On April 1, 2007, I was brought in (BP dropped again), and by the time I got there, with the jostling around, it was better, but I still didn’t feel right… I had had a few weeks of weird symptoms that weren’t quite my ‘normal’ weird. The doc on that night actually refused to examine me. He wouldn’t repeat the BP (meant pushing a button- and he didn’t even have to do that; a nurse was near the monitor). I continued to have odd symptoms after being sent home, and eventually had substernal chest pain radiating into my neck. On April 11, I called my doc’s office and was told to go to a different hospital,  and tell them about the chest pain; THEY would take care of me. Tests showed that  I had multiple chronic, sub-acute, and acute PEs in all three lobes of my right lung and R PA (pulmonary artery). I spent 17 days in the hospital getting regulated on warfarin. The chest pain was from my lung pushing into the apex of my heart. That ER doc’s personal ASSUMPTIONS  at St. Xxxx’s could have cost me my life. As it turned out, it was ‘just’ another blow to my feelings as a sub-human. I didn’t have the typical PE symptoms until the 11th (actually the night before- but I wanted to talk to my doc about what to do since going to St. Xxxx’s ER was just a set-up to be blown off and humiliated).  And the doc didn’t bother to see WHY I’d been there “too much” (his words) in the prior couple of weeks.
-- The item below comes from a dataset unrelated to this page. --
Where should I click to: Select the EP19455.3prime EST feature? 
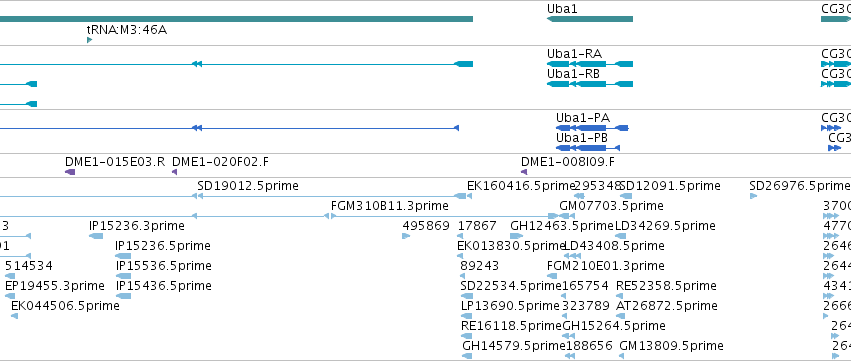point(10,296)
Being considered a psych case, I was sent home unable to walk one time- crawled into the cab, then crawled to my front door. Another time, I was put in a wheelchair van, and sent home- if I needed a wheelchair to go home, how was I supposed to manage at home. Alone. ?  One doc began to intubate me without checking to see if I was even awake (I was- I’d just regained consciousness, and saw him walk in the room- alone, no help for suctioning, no meds for a genuine intubation, no indication of what he was going to do)…. he knicked a tonsil going in, cutting it, and setting off my gag reflex- so then I was vomiting blood. A nurse came in, and he eventually pulled the laryngoscope out. He asked me if I’d OD’d (a common assumption- though no drug tests were ever positive), and I said no. He told me that’s all I had to say… he never asked me anything!  I didn’t know what he was going to do (he was behind my head- my eyes back there don’t work well). Then left the room. I was so embarrassed to have vomited- but I guess they call it a gag reflex for a reason.  That nurse was very kind as she helped me get cleaned up… she must have been new.
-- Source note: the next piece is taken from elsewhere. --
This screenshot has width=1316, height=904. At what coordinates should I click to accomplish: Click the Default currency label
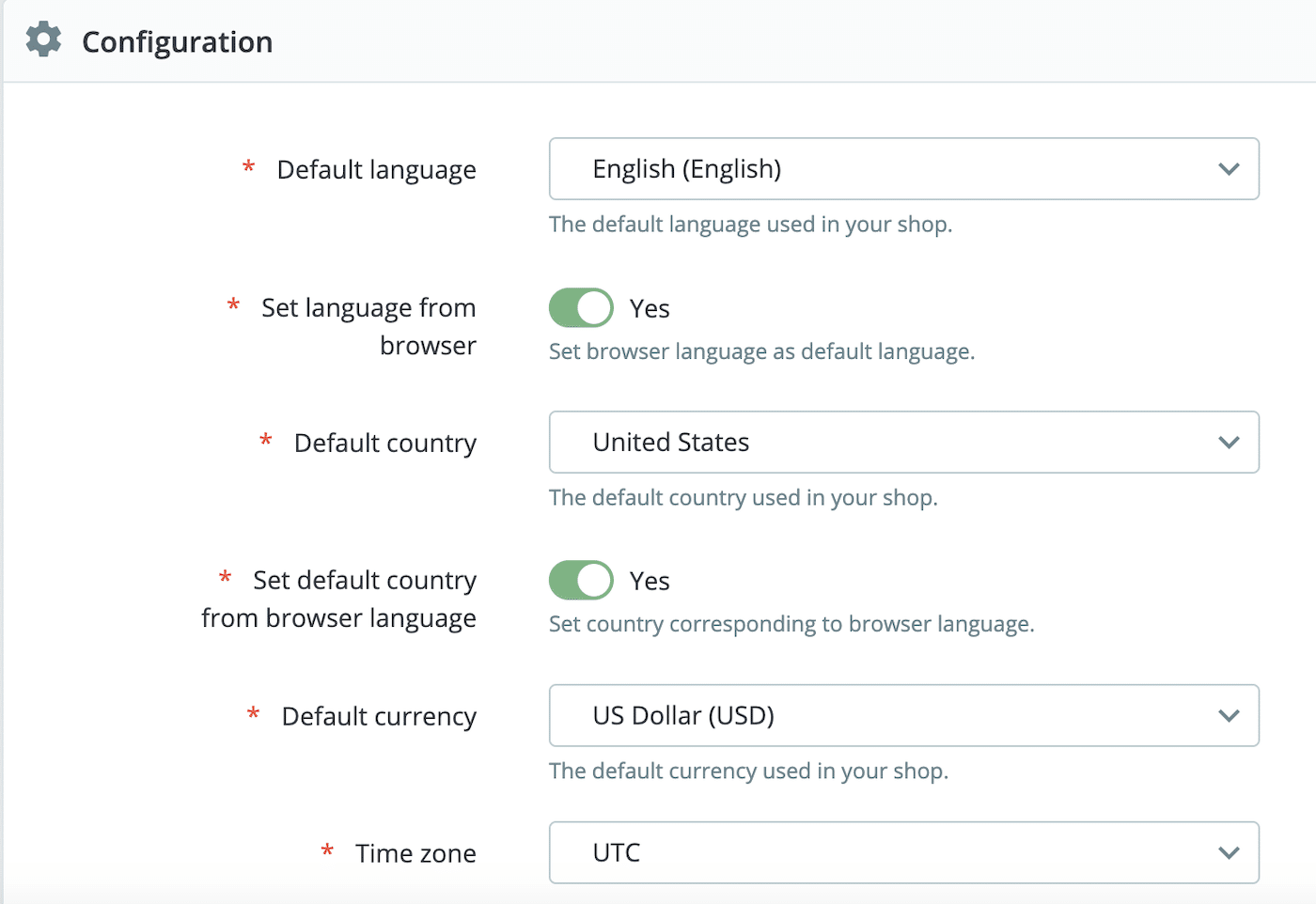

A nurse put a Foley in one time (I’d lost consciousness at a neighbor’s home, and she’d called 911… I’d had no presyncopal feeling -which I generally did- just awake one minute, and about 3 hours later waking up in the ER). The nurse blew up the catheter balloon up ON my internal sphincter. I said it hurt, and was trying to tell her it hurt WAY more than it should- and she turned around and walked out of the room. She just left.  Absolutely no acknowledgment of what I was saying, yet she was looking at me; she heard me, and saw me trying to move the catheter.  I managed to push it in far enough to actually be in my bladder.  It took 4 liters of fluid to get my systolic BP to hit 80…. I was sent to ICU, and just managed to avoid dopamine (which could have been a disaster for someone with dysautonomia).  I was admitted as an OD- yet NO drug screens  EVER showed any type of drugs.  Really?  Even with evidence, I was still some loathed OD patient?  My doc came to see me the next morning, and told me she’d see if she could enter a note to negate the OD diagnosis.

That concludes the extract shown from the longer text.